What policies lead to greenhouse gas emissions declines?
A recent study emphasizes the role of policy mixes in driving short-term emissions reductions
In a series of posts (beginning here, and ending here) last month, I outlined an approach to climate policy that emphasizes the role of subsidies in building political support and technological progress for climate policy. In doing so, I drew heavily on existing political science research and case studies from North America and Europe. But another fruitful approach for climate policy research can be studies that look at policies and emissions results from a large number of countries around the world. An article published last August in the journal Science took just such an approach, and received a lot of media coverage in the process. What lessons can we take from that paper?
The first lesson is one consistent with the pre-existing literature and case studies – generally speaking, the most effective policies in driving short-term reductions are a mix of different tools, including subsidies, pricing, and regulation. Policy mixes allow for policies that interact to be more effective – for instance, subsidies that reduce the costs of decarbonization technologies can have extra force when paired with carbon pricing.
The authors also emphasized the role that carbon pricing, on its own and as part of a policy mix, can have in driving short-term emissions reductions. This is an important finding, and also consistent with the literature and case studies. But there are also key limits to the study design. The authors restrict their analysis to specific short-term drops in emissions that can be correlated with specific policy changes within a two-year window. That approach does not allow identification of what drives long-term changes in emissions reductions. However, in many ways those long-term changes are far more important from a climate policy perspective. Carbon pricing can drive relatively low cost changes in behavior, practices, and technology, but the evidence indicates that it does not drive the large-scale, long-term investments needed to advance the innovation needed for decarbonization or to promote changes in political economy. As I noted in prior posts, it is tools such as subsidies that are more effective in driving those kinds of investments, and those long-term changes.

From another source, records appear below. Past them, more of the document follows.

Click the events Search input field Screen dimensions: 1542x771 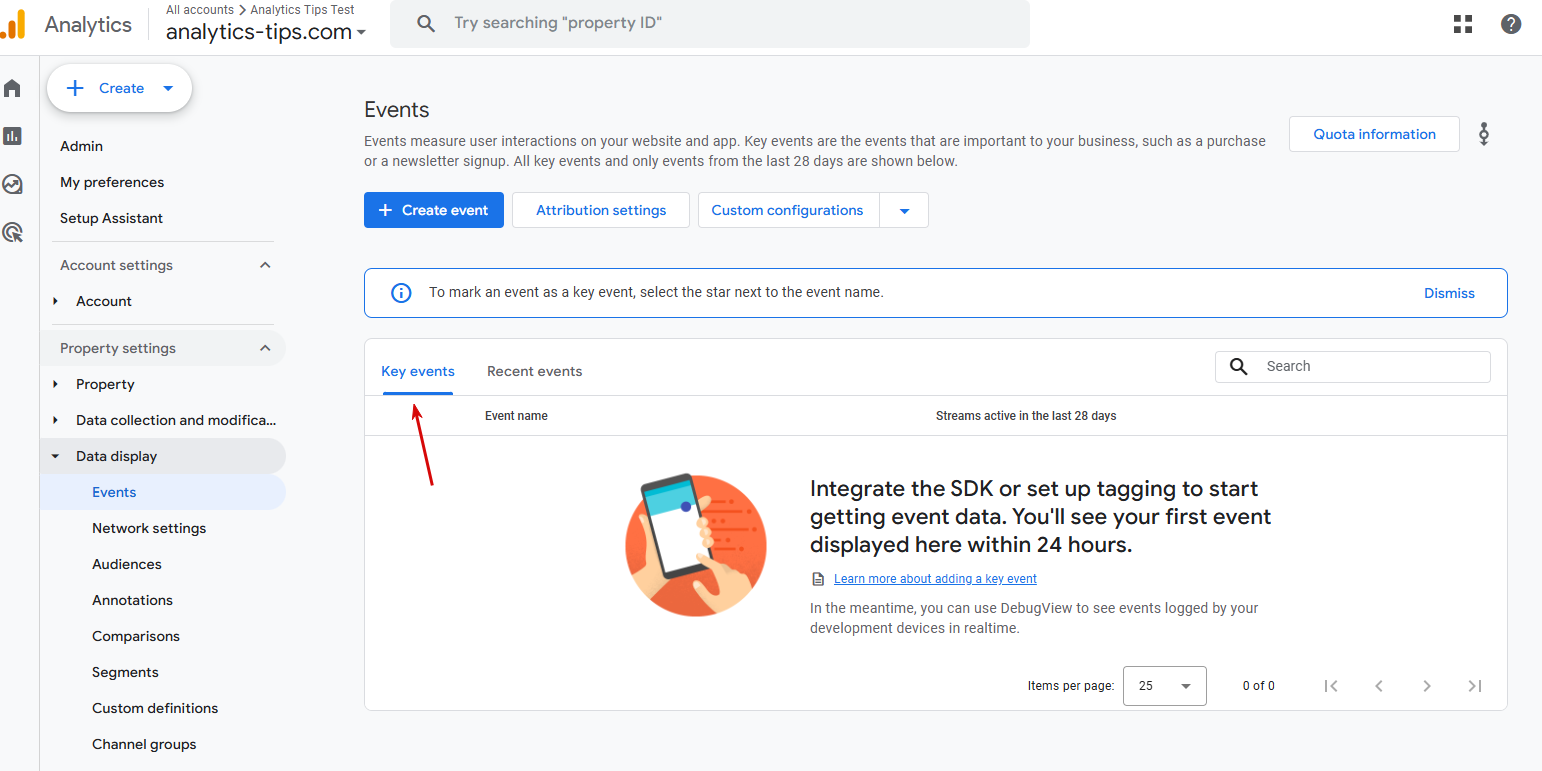point(1370,366)
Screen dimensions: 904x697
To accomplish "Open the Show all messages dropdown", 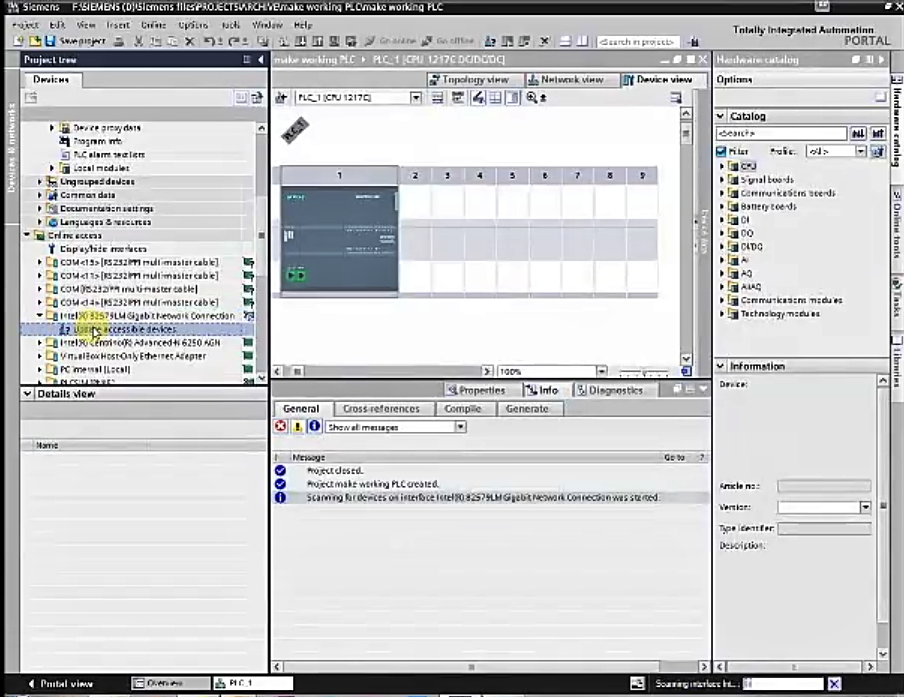I will (x=460, y=426).

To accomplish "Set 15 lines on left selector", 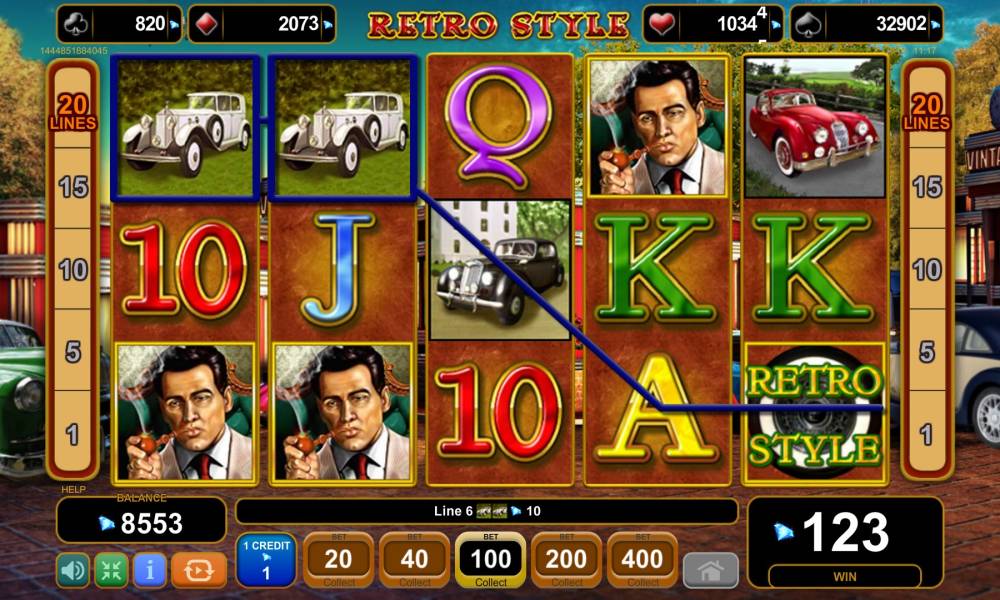I will [x=73, y=187].
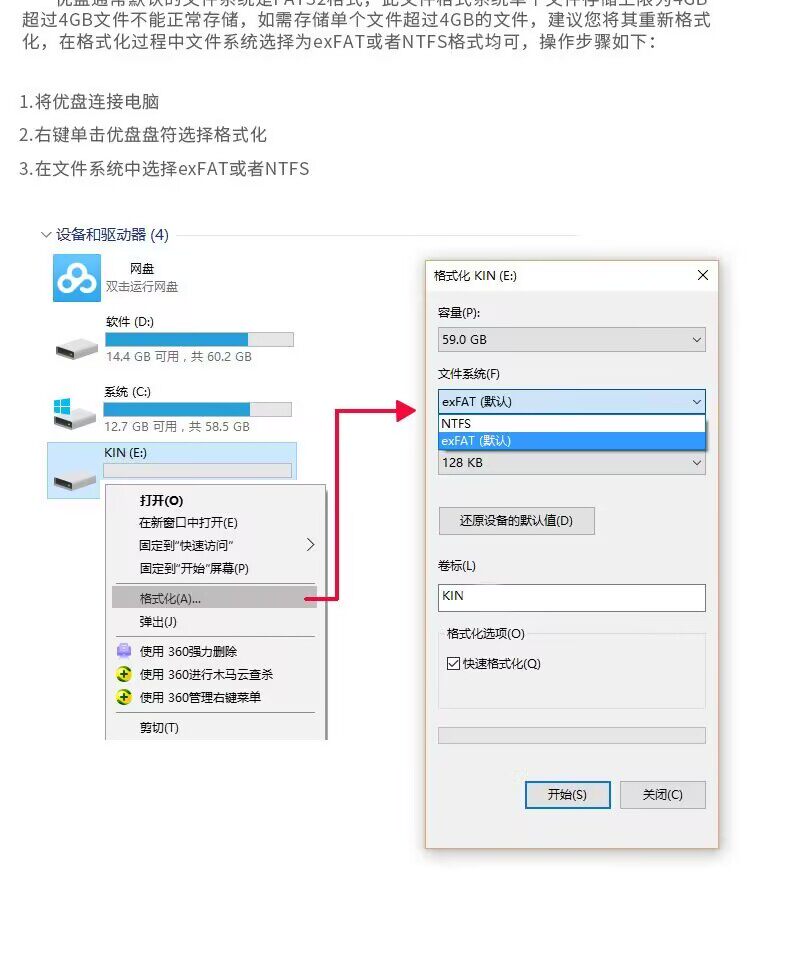Choose NTFS from the file system list
This screenshot has width=790, height=962.
[x=572, y=423]
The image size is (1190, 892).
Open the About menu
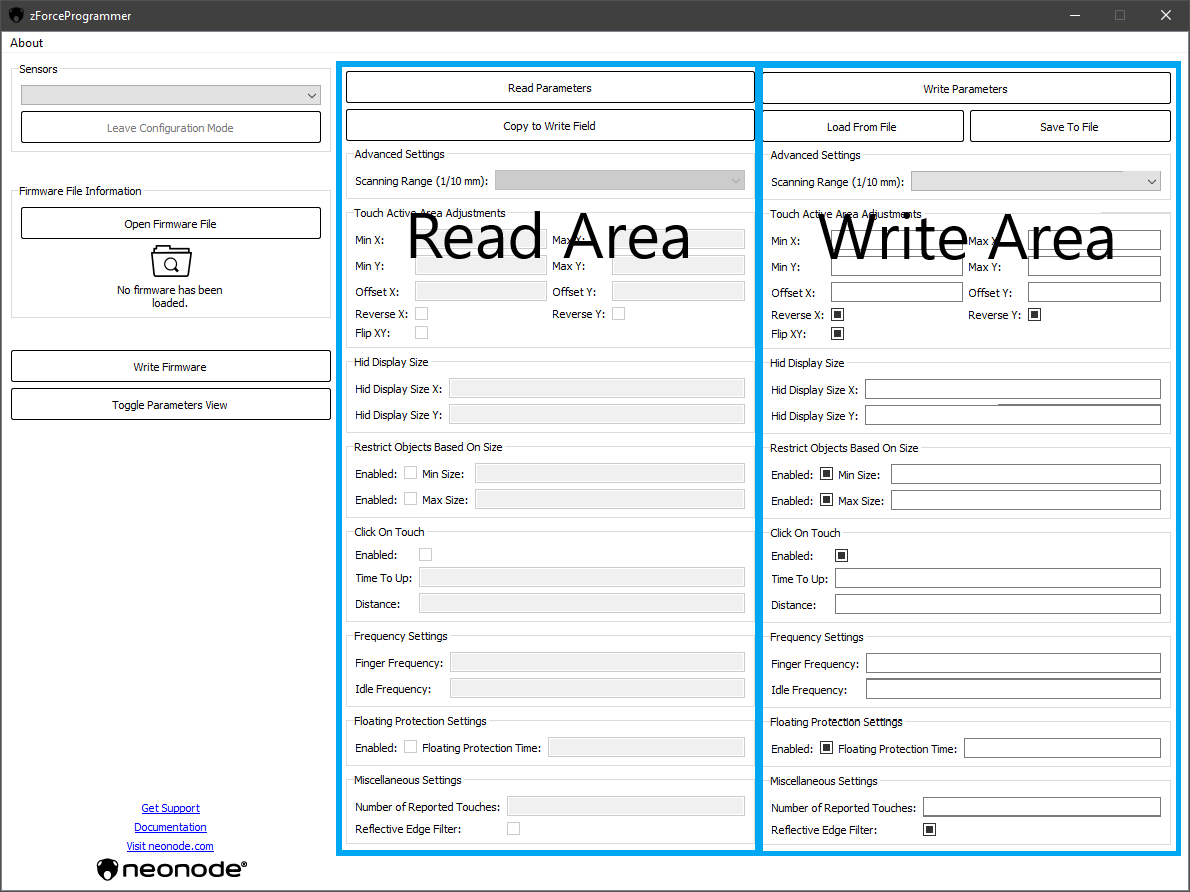point(27,43)

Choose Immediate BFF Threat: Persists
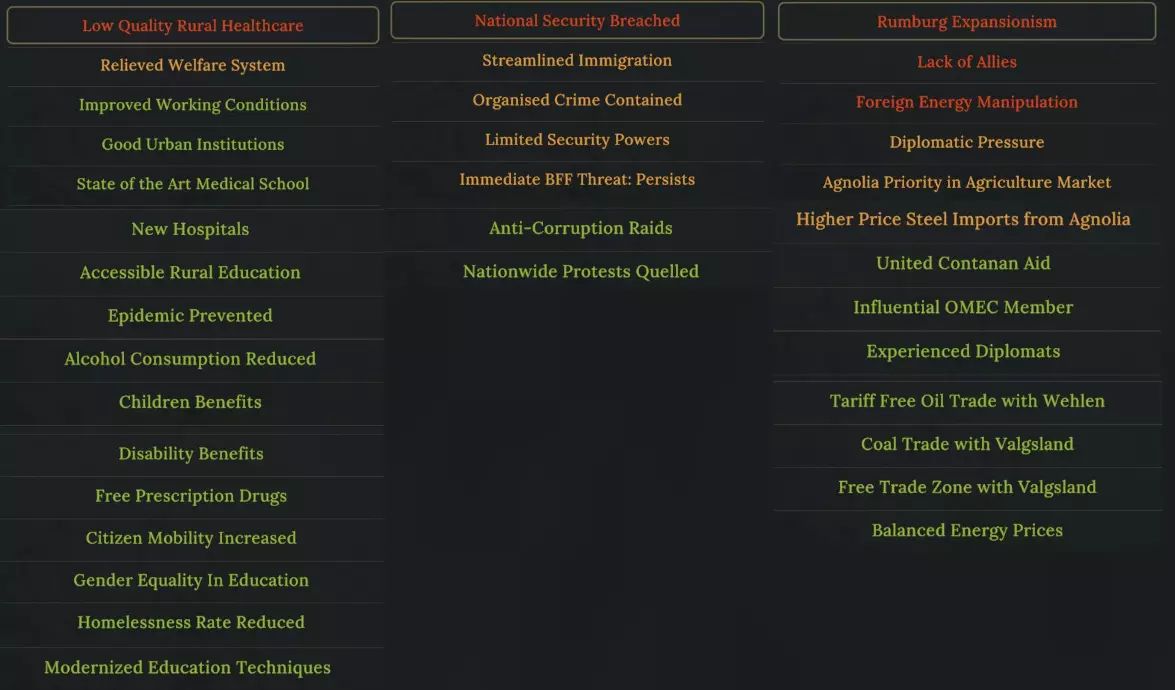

Of course, identifying what is driving long-term changes in technology, economics, and politics is a difficult challenge, and one that is not easily amenable to the kinds of quantitative methods the study authors used. Indeed, the authors note the role that sequencing plays in climate policy, and that longer-term changes in politics and technology may produce opportunities where carbon pricing may be more effective.
Weaknesses aside, the article is an important contribution. We need more studies of this kind and approach to help provide insights we can build on to help us understand the policy path forward for decarbonization.